While many inspection programs do not call for or need to be concerned with hazardous environments, there are many industries and facilities that do. The first criterion for any inspection is safety. When it comes to working in hazardous areas it is essential to practice safe working habits. This starts with the instruments you will be using. To help perform ultrasound inspections in hazardous areas there are two approaches: digital or analog.
If the testing is basic “point and shoot” that does not require data logging or sound imaging, the analog Ultraprobe2000 is the tool to use. It is rated Class I, Division 1, Groups A,B,C and D.
For those inspections that need data logging and baseline route data uploading and downloading, the Ultraprobe9000 Ex is an answer since it is rated IS, CSA, FM & ATEX. The ATEX is similar to Class I, Division 1, Groups C and D.
For more sophisticated inspection capability to accommodate the entire plant including outside the hazardous areas, there are specialty kits: the Ultraprobe 10,000 Plus IS Package and the Ultraprobe 15,000 Plus IS Package.

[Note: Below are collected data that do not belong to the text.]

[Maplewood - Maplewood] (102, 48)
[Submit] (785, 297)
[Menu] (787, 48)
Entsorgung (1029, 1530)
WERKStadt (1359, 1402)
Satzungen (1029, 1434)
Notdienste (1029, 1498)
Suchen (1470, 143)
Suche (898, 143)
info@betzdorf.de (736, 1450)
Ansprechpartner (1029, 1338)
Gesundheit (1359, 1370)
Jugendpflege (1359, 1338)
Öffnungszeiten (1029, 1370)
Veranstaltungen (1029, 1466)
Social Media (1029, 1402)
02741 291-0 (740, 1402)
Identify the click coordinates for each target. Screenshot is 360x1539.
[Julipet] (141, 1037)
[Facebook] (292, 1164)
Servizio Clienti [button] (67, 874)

Both Plus IS packages include an Ultraprobe 9000 Ex for the hazardous areas.
Before entering an area designated as hazardous, the inspector must check to see if the instrument being used is rated safe for that specific environment. This applies to all instruments whether it’s ultrasound, vibration, or infrared. First, review the conditions and hazards with your safety coordinator. Find out if there are any ratings needed for the instrument in order to comply with safety requirements for that area. For example, is the instrument rated Ex for hydrogen or acetylene or propane? The ratings may be different from one area to the next. Since there are many types of hazardous environments it’s up to the inspector to review them and understand them before any testing can begin.